What is needed is the full listing written out exactly, minus the pictures.

RECORDS FOR THIS TASK: Begin

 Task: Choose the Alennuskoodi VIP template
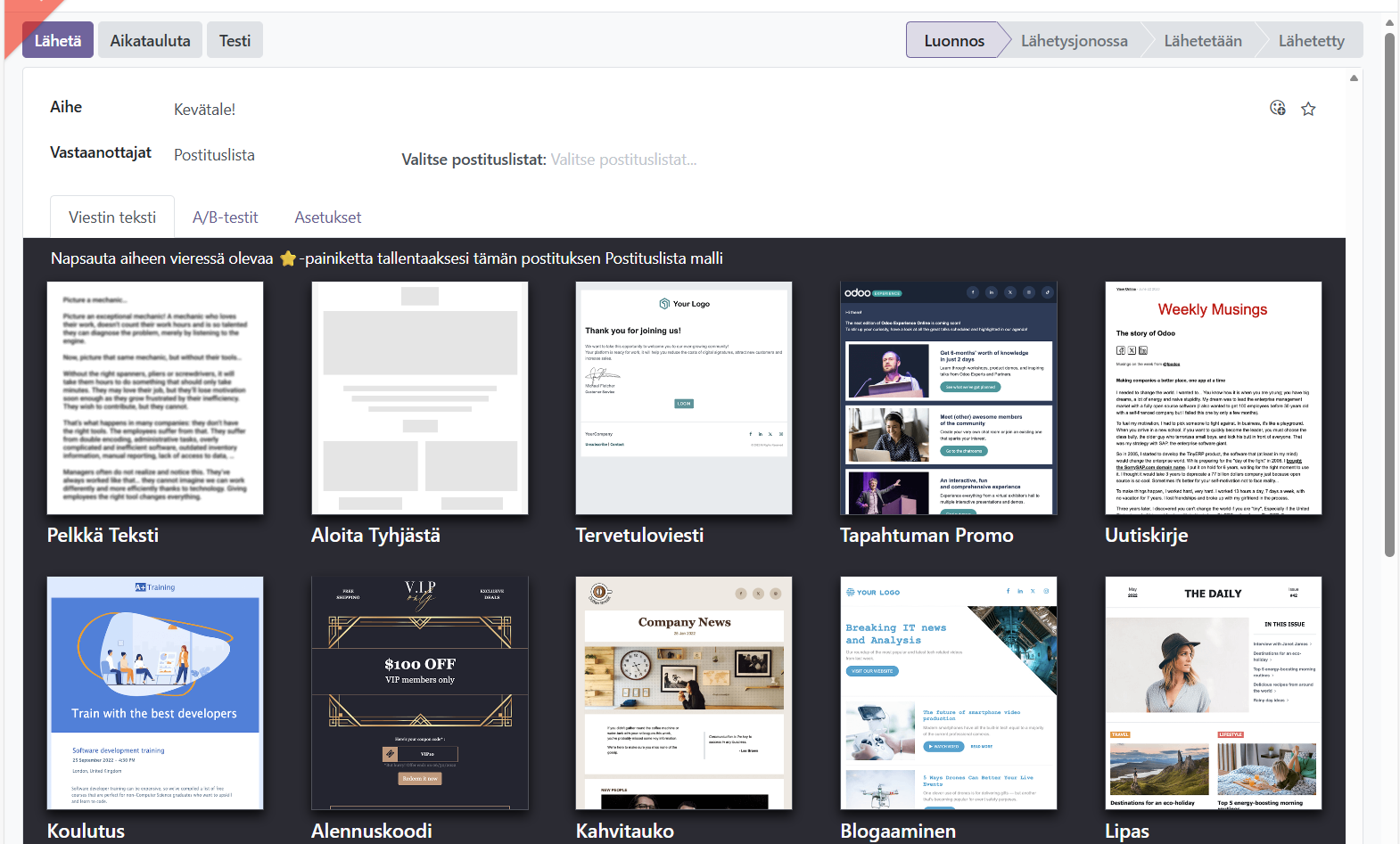tap(419, 692)
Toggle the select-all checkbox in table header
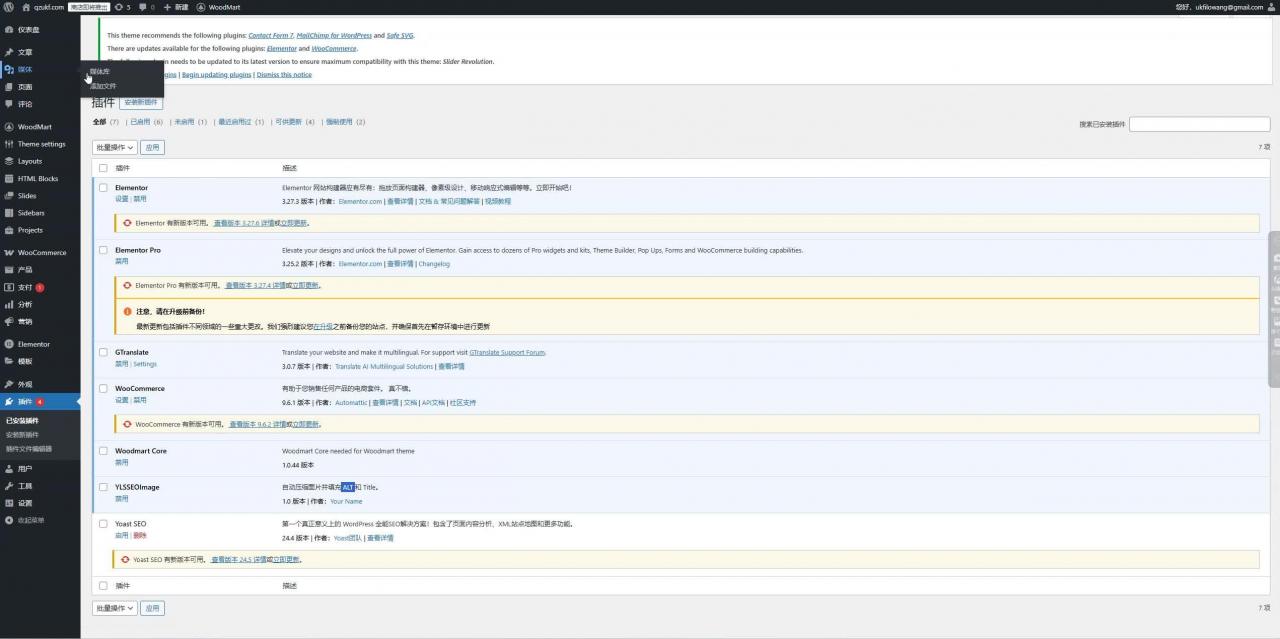The image size is (1280, 639). (x=103, y=168)
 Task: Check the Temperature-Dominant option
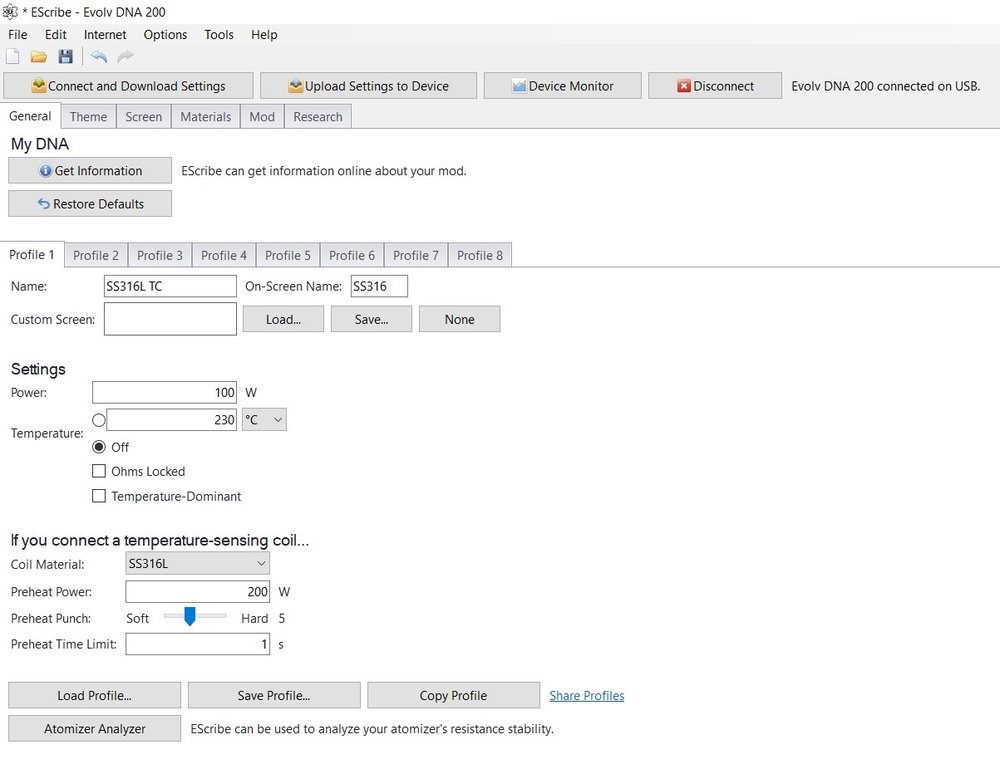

RECORDS FOR THIS TASK: End

RESULT:
 Task: Choose the Alennuskoodi VIP template
tap(419, 692)
Toggle the select-all checkbox in table header
The image size is (1280, 639). (x=103, y=168)
 Task: Check the Temperature-Dominant option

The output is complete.